Desafios para melhorar o precário saneamento básico brasileiro
Enviada em 29/05/2019
Na mitologia grega, Sísifo foi condenado por Zeus a rolar uma enorme pedra morro acima eternamente. Todos os dias Sísifo atingia o topo do rochedo, contudo era vendido pela exaustão, assim a pedra retornava à base. Fora da mitologia, é fato que a realidade vivida por Sísifo pode ser comparada às dificuldades para aprimorar e expandir o saneamento básico no Brasil, tendo em vista de desde a proclamação da Republica tal assunto sempre foi emblemático.
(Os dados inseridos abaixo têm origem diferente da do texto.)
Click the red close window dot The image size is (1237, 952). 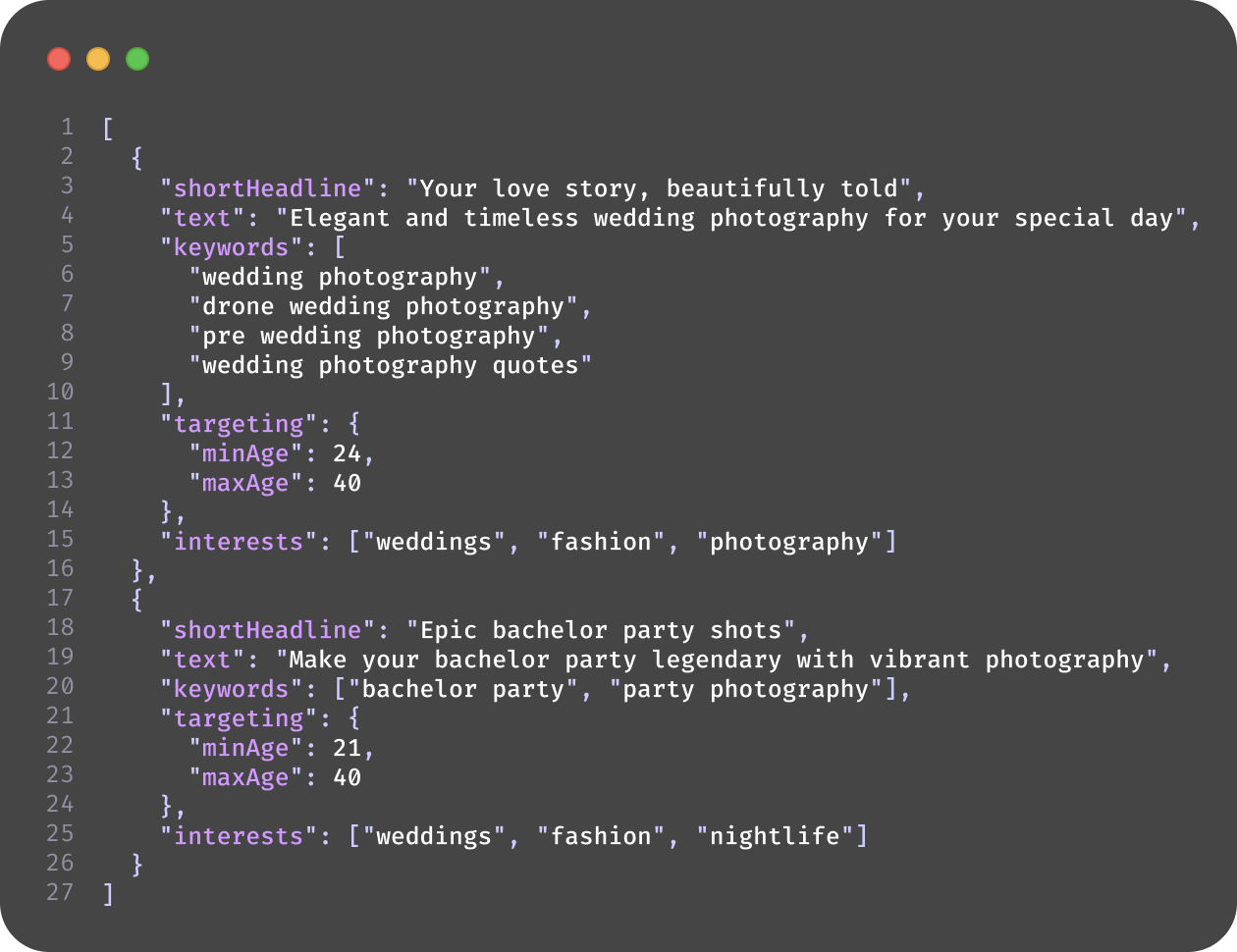[x=59, y=59]
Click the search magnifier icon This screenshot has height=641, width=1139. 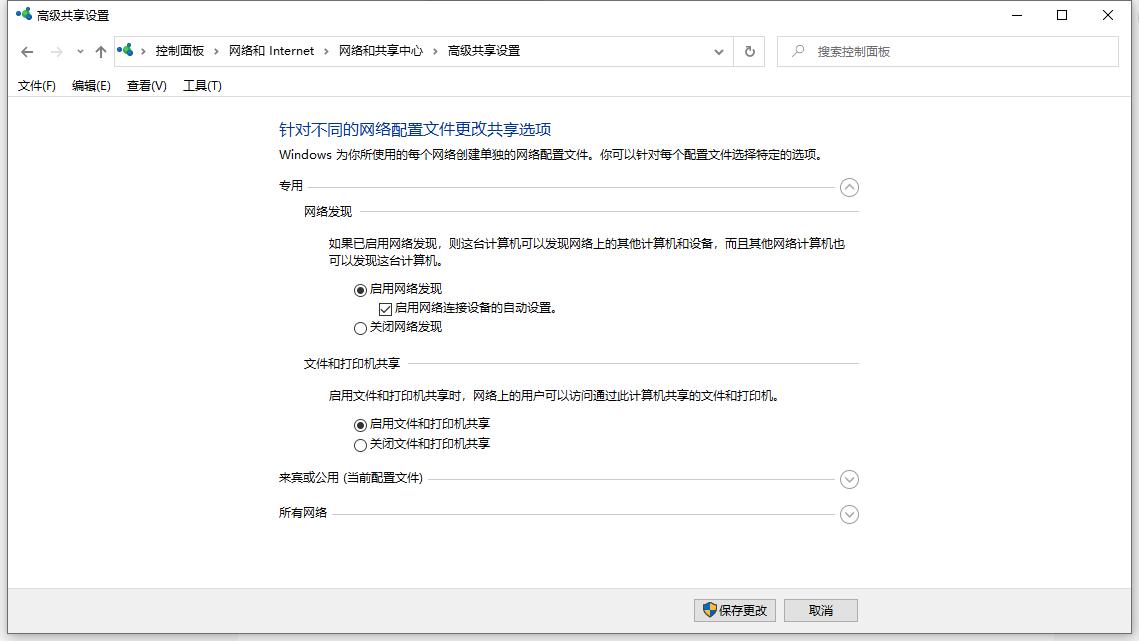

Nesse contexto, deve-se analisar as razões que fazem dessa problemática um realidade atual.
Em primeiro lugar, é importante destacar que, o grande desafio de implantar um sistema de saneamento básico, é uma questão que vem sendo arrastada até os dias atuais. Em 1904, ocorria nas ruas do Rio de Janeiro a revolta da Vacina, resultado do processo de “civilização”, que consistia em despejar a população para as periferias, aglomerando-se em cortiços e assim dando inicio a “favelização”, que sem saneamento básico e sem água potável, resultou em surtos de epidemia que, nem o governo conseguia conter. Hodiernamente, assim como no século XX, o poder publico falha com seu dever, pois segundado dados do O globo, em 2014 apenas 40% da população tinha o privilégio de ter esgoto tratado.
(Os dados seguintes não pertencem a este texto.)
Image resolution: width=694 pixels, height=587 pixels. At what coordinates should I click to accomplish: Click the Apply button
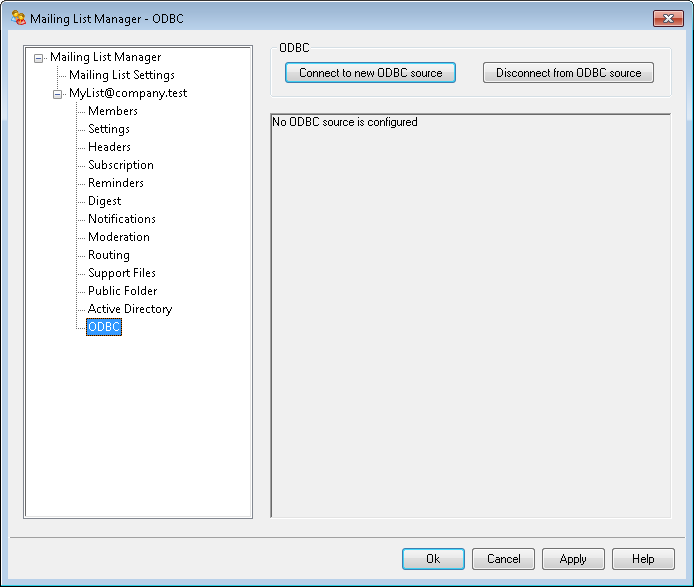[573, 559]
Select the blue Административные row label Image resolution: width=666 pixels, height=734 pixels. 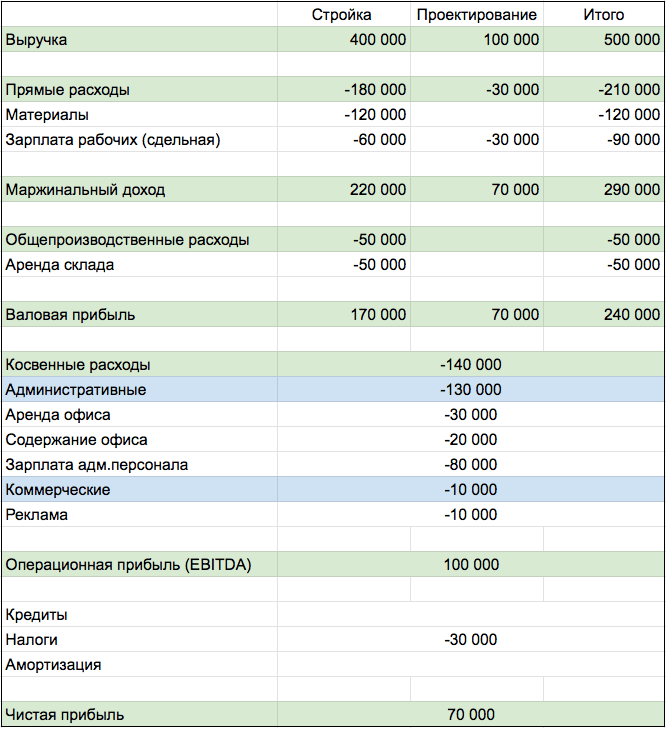(x=75, y=390)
Consoante ao escritor austríaco, Stefan Zweig, em uma de suas obras do século XX, afirmou que o Brasil seria um país do futuro, ou seja, grandes inovações tecnológicas e sociais iriam ser efetivas. No entanto, é notório que tal conceito encontra-se deturpado, tendo vem vista que os corte governamentais impossibilitam a democratização do acesso ao saneamento básico. Assim, é indubitável afirmar que tais atos que o poder público vem concretizando na política brasileira, vão à médio e à longo prazo, dificultar ainda mais a universalização da água potável - recurso esse, essencial e inalienável ao ser humano-. Desse modo ,assim como afirma o Cazuza “eu vejo o futuro repetir o passado”, em sua música O tempo não para, o contexto social vivenciada pelas periferias do Rio de Janeiro continua se repetindo.
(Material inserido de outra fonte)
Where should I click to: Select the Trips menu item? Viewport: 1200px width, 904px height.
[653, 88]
Portanto, evidencia-se a necessidade de expandir o acesso ao saneamento básico. Logo, é imprescindível, a criação de um projeto - água potável -, com o objetivo de universalizar tal recurso nas comunidades periféricas, sendo preciso, com o auxílio da secretária de saúde, que primeiramente irá estabelecer uma comunicação com a comunidade por meio de visitas domiciliares e palestras, onde a população local irá ser informada sobre como ferver a água não encanada, tornando-a mais pasteurizada e ademais, é de extrema necessidade que o poder publico disponibilize investimento para medidas sanitaristas. Com isso, tal ciclo histórico se romperá, quebrando a ligação com a mitologia de Sísifo.